サイズだけでなくこのランク表記も必ず確認し、自分がどこまでの使用感を許容できるかを基準に選ぶといいでしょう。

価格については、古着デニムの相場は年代や希少性、状態、サイズによって大きく変わります。特にヴィンテージのリーバイス501など人気モデルは、年代によって数万円台になることも珍しくありません。なかでもウエスト32〜34インチ、股下31〜32インチ前後は「ゴールデンサイズ」と呼ばれ、日本人の体型に合いやすく人気が集中するため相場が高くなりやすい傾向があります。裏を返せば、このゴールデンサイズから外れる体型の人は掘り出し物に出会いやすいというメリットもあります。自分の実寸がゴールデンサイズに近いのか離れているのかを把握しておくと、価格交渉や在庫探しの参考になります。

セルビッジとチェーンステッチで年代の目安がわかる

サイズ感そのものとは直接関係しませんが、生地や縫製のディテールを知っておくと古着デニム選びがより楽しくなります。セルビッジ(赤耳)とは、旧式の織り機で織られた生地の両端に施されたほつれ止めの縁のことです。量産化以前の織り機で作られた証とされ、リーバイス社が目印に赤い糸を使ったことから赤耳と呼ばれるようになりました。
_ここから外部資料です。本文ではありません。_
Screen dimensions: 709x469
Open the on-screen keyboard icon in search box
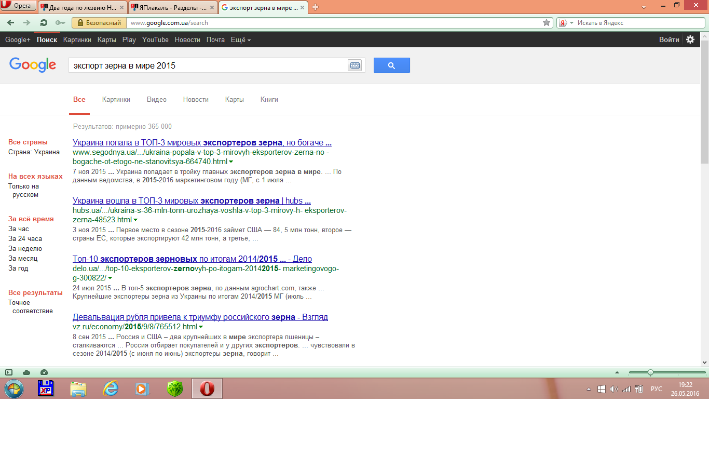click(x=355, y=65)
1960年代の終わり頃から量産に適した大型織り機による広幅の生地が主流になったため、セルビッジ仕様の生地は1980年代中頃までにほぼ生産が終わっています。バックポケットの裏側の縫製がシングルステッチかチェーンステッチかも、年代を推測する手がかりの一つです。

こうしたディテールはサイズ選びに直接影響するものではありませんが、同じインチ表記のデニムでも年代によって生地の張り感や馴染み方が違う理由を理解する助けになります。気になるモデルがあれば、年代とあわせて生地のディテールも調べてみると、サイズ選びの精度がさらに上がるでしょう。
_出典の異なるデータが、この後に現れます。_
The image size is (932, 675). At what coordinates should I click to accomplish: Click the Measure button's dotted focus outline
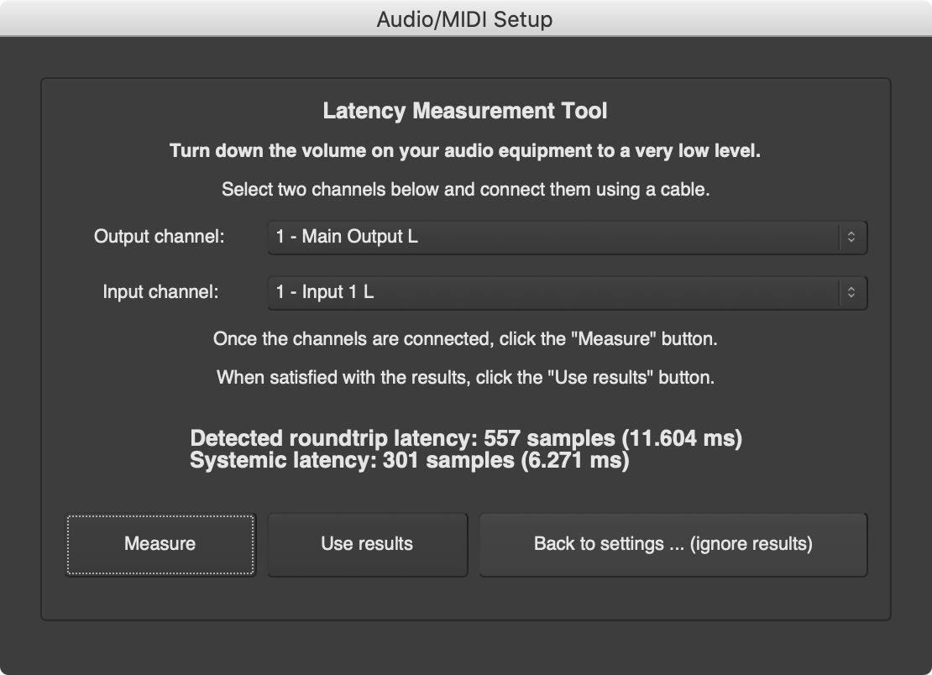point(160,544)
フリマアプリでの購入は実寸データと返品ポリシーの確認が必須

近年は古着屋の店頭だけでなく、フリマアプリやオンライン古着通販サイトで古着デニムを購入する人も増えています。試着ができない分、確認しておきたいポイントがいくつかあります。

まず、出品ページに記載された実寸データを必ず確認し、自分が普段着用しているデニムの実寸と照らし合わせることです。ブランドの表記サイズだけを見て購入するのは避け、数値同士で比較する習慣をつけましょう。商品状態の説明文と写真も細部まで確認します。写真の枚数が少ない出品や、特定の角度からしか撮影されていない出品は、傷や汚れが写っていない可能性もあるため注意が必要です。気になる点があれば、購入前に出品者へ質問するのも有効です。

送料や手数料、そして返品・交換ポリシーの有無も事前に確認しておきましょう。サイズが合わなかった場合に返品・交換が可能かどうかで、購入のハードルは大きく変わります。返品不可の出品を選ぶ場合は、ここまで紹介してきた実寸チェックのポイントをより慎重に確認し、リスクを抑えるようにしましょう。出品者の評価や過去の取引実績を確認することも、安心して取引を進めるための目安になります。
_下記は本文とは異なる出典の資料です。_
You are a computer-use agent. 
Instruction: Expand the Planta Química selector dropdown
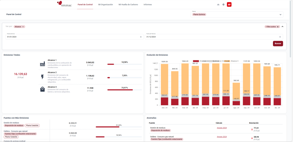point(280,14)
サイズが合わない場合はウエスト詰めと裾上げで対応できる

試着なしの通販で購入した場合や、フリマアプリで衝動買いしてしまった場合など、サイズが合わないことはどうしても起こります。そうしたときに検討したいのがお直し(リペア・サイズ直し)です。

ウエストが大きい場合は、後ろ中心のダーツを詰めるウエスト詰め加工で比較的簡単に調整できます。費用も裾上げに比べて手頃な場合が多く、古着専門のリペアショップやチェーン店のお直しサービスで対応してもらえます。丈が長い場合は裾上げで調整できますが、ヴィンテージデニムはチェーンステッチという特殊な縫製で仕上げられていることが多く、雰囲気を損なわないためには通常のミシンではなくチェーンステッチ対応のお直し専門店に頼むのがおすすめです。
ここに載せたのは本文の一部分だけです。